**Assignment**: With the line containing "The width and" as the first and the final line of the entries as the last, repeat exactly the lines in that span, including both.

**Supplied data**:

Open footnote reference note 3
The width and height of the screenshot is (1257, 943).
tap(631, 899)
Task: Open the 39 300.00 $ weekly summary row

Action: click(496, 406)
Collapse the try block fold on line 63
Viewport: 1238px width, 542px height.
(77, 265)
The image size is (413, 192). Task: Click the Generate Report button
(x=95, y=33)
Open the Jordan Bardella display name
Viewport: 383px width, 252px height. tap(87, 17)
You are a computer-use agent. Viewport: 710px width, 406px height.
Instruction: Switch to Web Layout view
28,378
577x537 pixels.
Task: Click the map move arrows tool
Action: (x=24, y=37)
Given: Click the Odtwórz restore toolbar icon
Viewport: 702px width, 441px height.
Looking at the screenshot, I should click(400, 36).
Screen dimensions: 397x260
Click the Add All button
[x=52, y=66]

**Response area**:
The width and height of the screenshot is (1257, 943).
tap(631, 899)
Task: Open the 39 300.00 $ weekly summary row

Action: click(496, 406)
Collapse the try block fold on line 63
Viewport: 1238px width, 542px height.
(77, 265)
The image size is (413, 192). Task: Click the Generate Report button
(x=95, y=33)
Open the Jordan Bardella display name
Viewport: 383px width, 252px height. tap(87, 17)
You are a computer-use agent. Viewport: 710px width, 406px height.
Instruction: Switch to Web Layout view
28,378
577x537 pixels.
Task: Click the map move arrows tool
Action: (x=24, y=37)
Given: Click the Odtwórz restore toolbar icon
Viewport: 702px width, 441px height.
Looking at the screenshot, I should click(400, 36).
Screen dimensions: 397x260
Click the Add All button
[x=52, y=66]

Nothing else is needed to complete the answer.